By tracking and comparing brain activity to what the patient was doing at the time, the fMRI can help “map” brain activity

• basically, during the scan, the patient can do a task

• the fMRI will show us (via measuring changes in blood oxygenation) which SECTIONS OF THE BRAIN were most active while the patient was doing the task

• however, fMRIs aren’t that fast. GREAT spatial resolution (identifying and isolating active brain structures), NOT SO GREAT temporal resolution (blood oxygenation changes are slower than action potentials)

• fMRIs are also expensive, and mostly used in research (NOT clinical!)

IMAGING: What is a PET (positron emission topography) scan? Is it used for clinical applications (patients) or within research (research subjects)?

This imaging technique uses radiotracers to create 3D images. These radioactive tracers bind chemically to compounds of interest, like glucose and dopamine.

Pros: PET scans are really good for letting us see what is going on (neuro)chemically or metabolically. Works in both clinical or research contexts, but it’s specialized clinical (ex. for disorders that are neurotransmitter-deficiency based, like Parkinson’s, and involve excitotoxicity like Alzheimer’s) and mostly used in research to study neurotransmitters.

Cons: Not great for seeing precise anatomy/structural detail, LOW temporal resolution (not great for detecting quick changes). Also, this is invasive because of the radioactive tracers: so we get exposed to radiation AND the tracers are inside the brain.

IMAGING: What is an angiogram? Is it used for clinical applications (patients) or within research (research subjects)?

Angiograms use X-rays (immediate con because this implies exposure to radiation) and a special dye to examine blood flow + blood vessels in the brain. So this is also invasive.

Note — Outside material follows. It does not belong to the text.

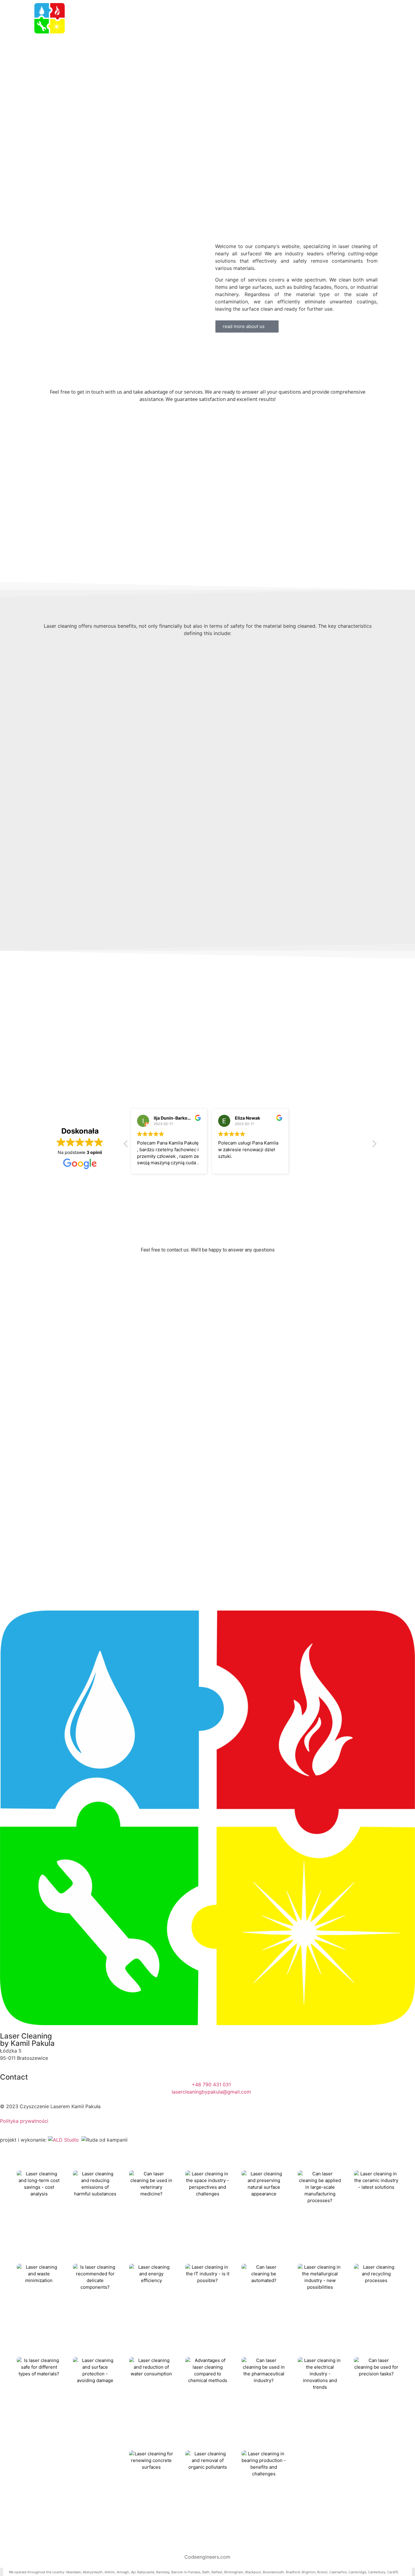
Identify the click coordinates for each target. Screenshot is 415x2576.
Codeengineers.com (207, 2557)
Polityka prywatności (24, 2121)
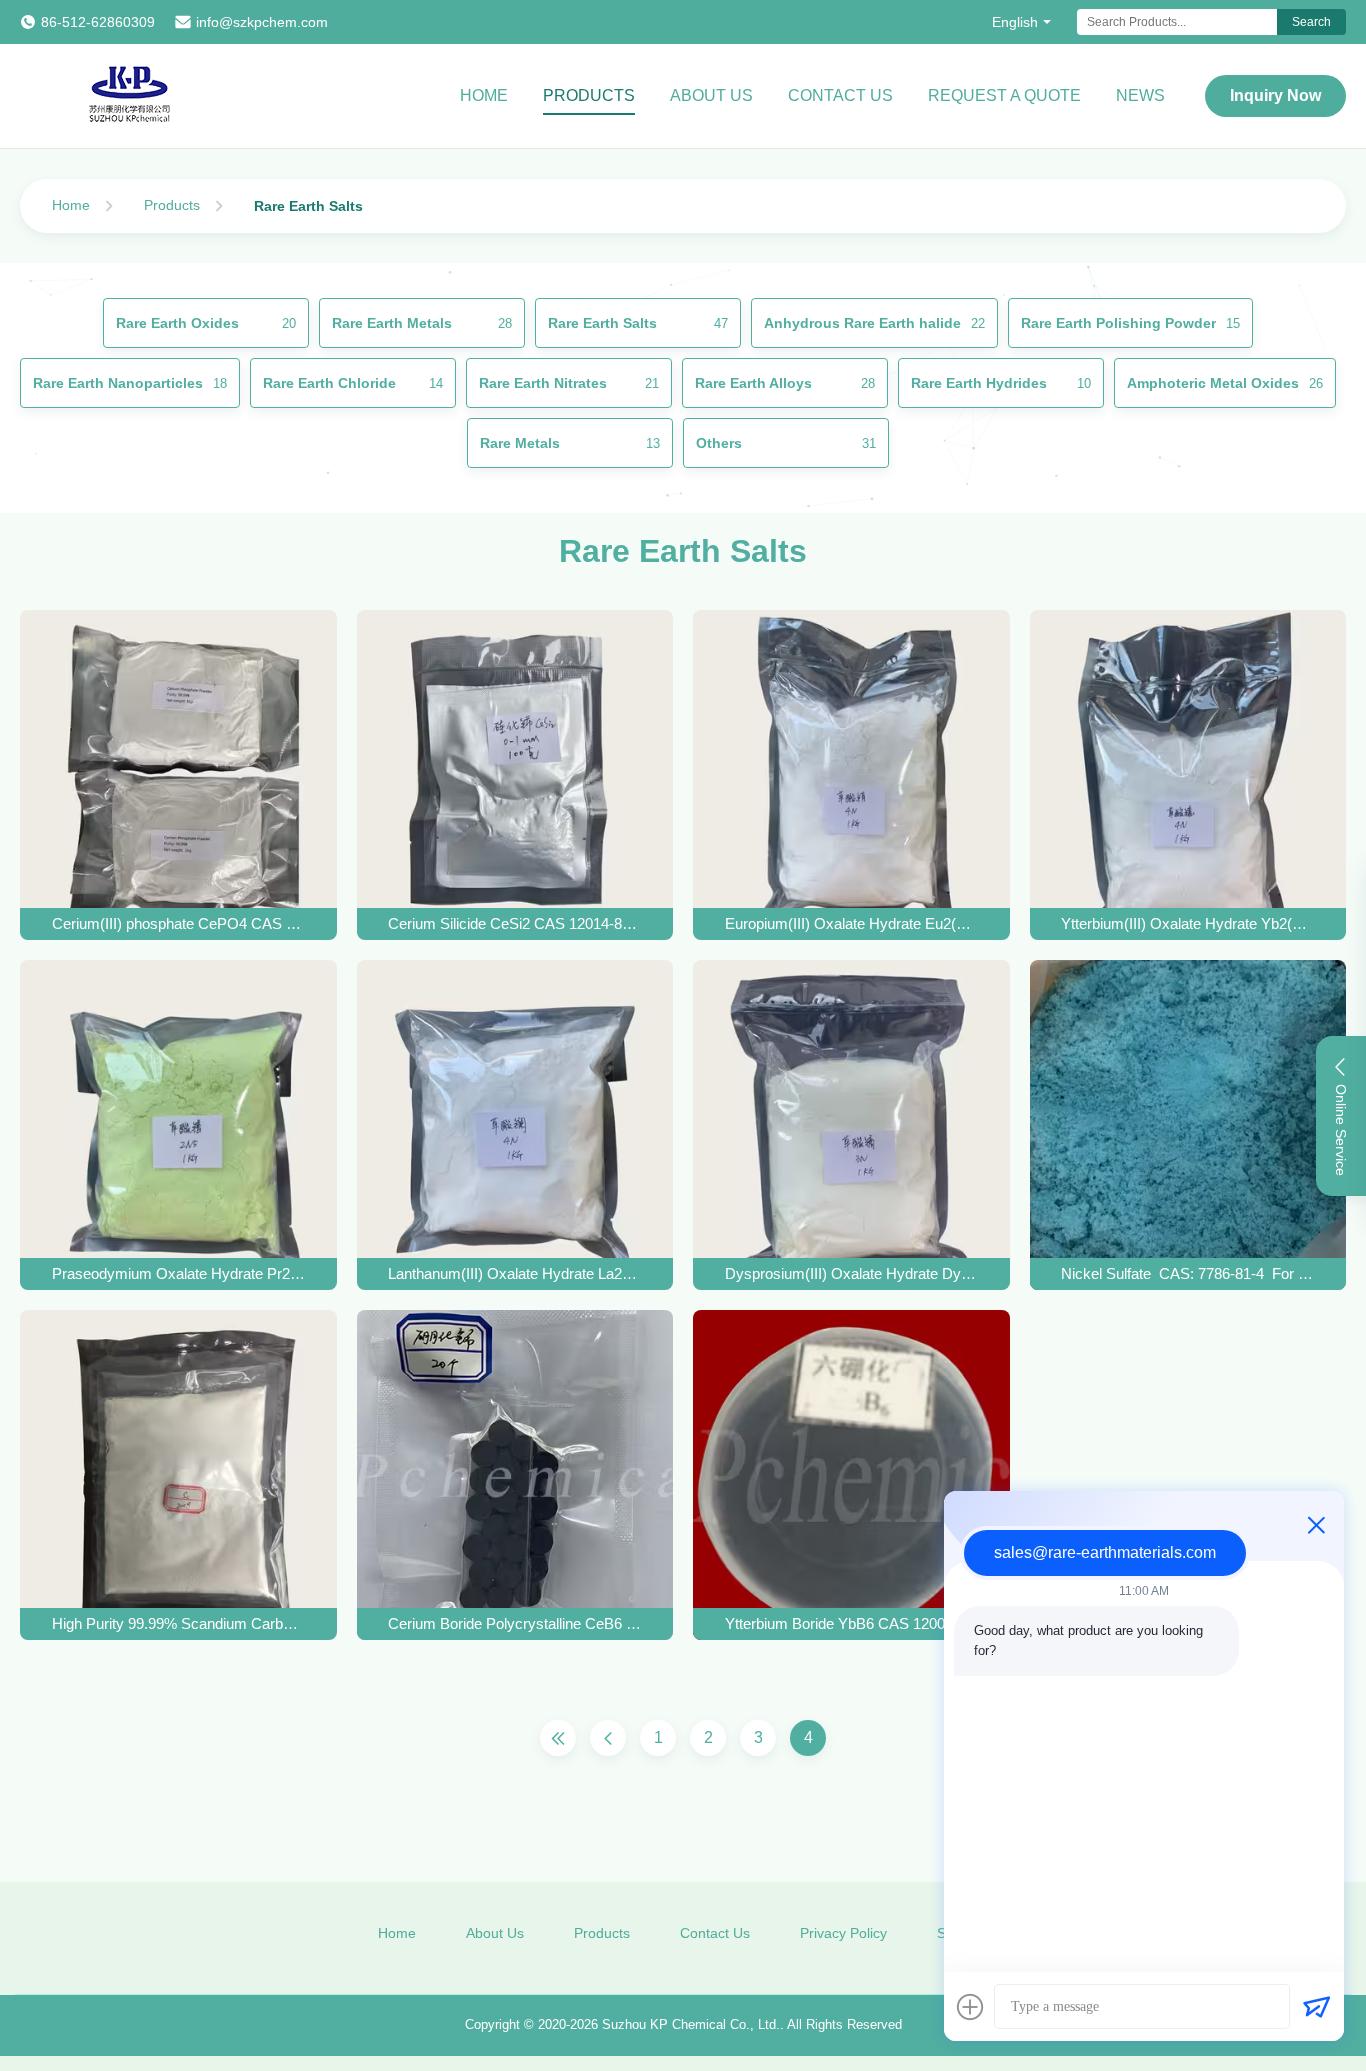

• imaging blood flow via angiograms can tell us about blockages (ex. what happens in strokes, where that triggers the neural excitotoxicity that strokes are known for)

• can also detect other vascular (=to do with the veins AND arteries) abnormalities

• detects aneurysms (which leads to blood vessels ballooning and possibly rupturing)

These are primarily clinical, and used for patients instead of research subjects.

IMAGING: What is a DTI (diffusion tensor imaging) scan? Is it used for clinical applications (patients) or within research (research subjects)?

DTI measures the direction and speed at which water molecules move between cells.

—> this helps us create COLOR-CODED images that show the orientation/appearance of white matter fibers

So this helps us look at axonal disruptions or damage, and examine the brain’s connectivity. Great for helping us look at TBIs or strokes BUT are expensive so are not used very much in clinical contexts (more for research)

IMAGING: What is an EEG (electroencephalogram)? Is it used for clinical applications (patients) or within research (research subjects)?

Measures the electrical activity of the brain (very widely used in research contexts)

• high temporal resolution (can detect very quick changes in the electrical activity of the brain)

• non-invasive and kind of inexpensive

BUT they have poor spatial resolution (very hard to isolate or identify the activity of certain brain structures relative to other brain structures)

• it’s mostly good for surface level activity, because EEGs can’t really penetrate to “inside” the brain (signals from deeper brain structures are weaker + harder to isolate thanks to the relatively poorer spatial resolution)

Can be used in both a clinical (for epilepsy and sleep disorders) and research context (ex. to detect brain rhythms).